TAREA A REALIZAR: Repite sin cambios las líneas que empiezan en la que contiene "Select Recovery in the sidebar" y terminan en la que contiene "pyautogui.click(x=901, y=136)", ambas incluidas.

-------- DATOS REGISTRADOS

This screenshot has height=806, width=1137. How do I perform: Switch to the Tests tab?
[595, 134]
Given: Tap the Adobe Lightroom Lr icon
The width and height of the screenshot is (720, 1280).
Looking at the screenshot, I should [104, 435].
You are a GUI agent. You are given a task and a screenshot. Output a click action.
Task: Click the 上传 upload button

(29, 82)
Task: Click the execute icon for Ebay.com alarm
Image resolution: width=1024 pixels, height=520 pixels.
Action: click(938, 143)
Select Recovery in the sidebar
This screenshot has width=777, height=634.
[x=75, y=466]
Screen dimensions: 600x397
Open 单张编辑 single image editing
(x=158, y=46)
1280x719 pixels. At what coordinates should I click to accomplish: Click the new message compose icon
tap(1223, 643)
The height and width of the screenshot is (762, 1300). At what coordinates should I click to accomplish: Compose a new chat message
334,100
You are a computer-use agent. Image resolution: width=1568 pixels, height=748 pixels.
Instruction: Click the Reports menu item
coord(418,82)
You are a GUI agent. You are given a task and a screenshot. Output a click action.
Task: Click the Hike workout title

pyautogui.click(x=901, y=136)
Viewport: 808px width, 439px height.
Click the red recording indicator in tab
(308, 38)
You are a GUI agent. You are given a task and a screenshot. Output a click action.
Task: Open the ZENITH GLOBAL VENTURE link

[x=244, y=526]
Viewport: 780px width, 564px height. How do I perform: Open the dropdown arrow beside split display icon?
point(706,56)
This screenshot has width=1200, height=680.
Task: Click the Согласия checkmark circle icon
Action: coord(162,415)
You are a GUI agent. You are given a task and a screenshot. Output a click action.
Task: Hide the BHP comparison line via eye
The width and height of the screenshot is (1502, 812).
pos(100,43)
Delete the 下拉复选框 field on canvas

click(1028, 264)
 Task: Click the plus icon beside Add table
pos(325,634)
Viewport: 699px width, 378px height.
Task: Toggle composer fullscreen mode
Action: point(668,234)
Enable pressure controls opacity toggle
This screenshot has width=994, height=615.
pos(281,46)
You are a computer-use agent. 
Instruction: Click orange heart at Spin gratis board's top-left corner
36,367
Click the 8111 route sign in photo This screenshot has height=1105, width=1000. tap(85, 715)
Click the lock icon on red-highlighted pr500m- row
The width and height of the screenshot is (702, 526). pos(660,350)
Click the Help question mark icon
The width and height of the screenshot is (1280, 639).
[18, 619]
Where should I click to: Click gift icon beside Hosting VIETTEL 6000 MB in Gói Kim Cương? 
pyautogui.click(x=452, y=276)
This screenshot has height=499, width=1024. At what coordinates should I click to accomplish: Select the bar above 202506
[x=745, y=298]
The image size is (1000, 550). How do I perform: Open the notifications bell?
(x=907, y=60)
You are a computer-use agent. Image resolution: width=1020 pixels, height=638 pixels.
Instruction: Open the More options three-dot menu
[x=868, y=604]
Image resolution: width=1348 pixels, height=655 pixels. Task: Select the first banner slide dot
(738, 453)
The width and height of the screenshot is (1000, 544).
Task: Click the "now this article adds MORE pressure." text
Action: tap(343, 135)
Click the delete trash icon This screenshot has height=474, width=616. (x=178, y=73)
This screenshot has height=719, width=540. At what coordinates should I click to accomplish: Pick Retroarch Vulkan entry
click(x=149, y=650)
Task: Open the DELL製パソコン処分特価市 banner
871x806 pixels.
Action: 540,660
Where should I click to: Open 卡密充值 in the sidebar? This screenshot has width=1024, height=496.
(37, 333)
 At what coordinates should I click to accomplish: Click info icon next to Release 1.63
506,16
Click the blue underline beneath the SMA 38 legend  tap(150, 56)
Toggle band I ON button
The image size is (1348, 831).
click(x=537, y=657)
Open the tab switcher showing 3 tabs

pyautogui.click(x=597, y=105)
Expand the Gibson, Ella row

----------------

RESPUESTA COMPLETA:
Select Recovery in the sidebar
This screenshot has width=777, height=634.
[x=75, y=466]
Screen dimensions: 600x397
Open 单张编辑 single image editing
(x=158, y=46)
1280x719 pixels. At what coordinates should I click to accomplish: Click the new message compose icon
tap(1223, 643)
The height and width of the screenshot is (762, 1300). At what coordinates should I click to accomplish: Compose a new chat message
334,100
You are a computer-use agent. Image resolution: width=1568 pixels, height=748 pixels.
Instruction: Click the Reports menu item
coord(418,82)
You are a GUI agent. You are given a task and a screenshot. Output a click action.
Task: Click the Hike workout title

pyautogui.click(x=901, y=136)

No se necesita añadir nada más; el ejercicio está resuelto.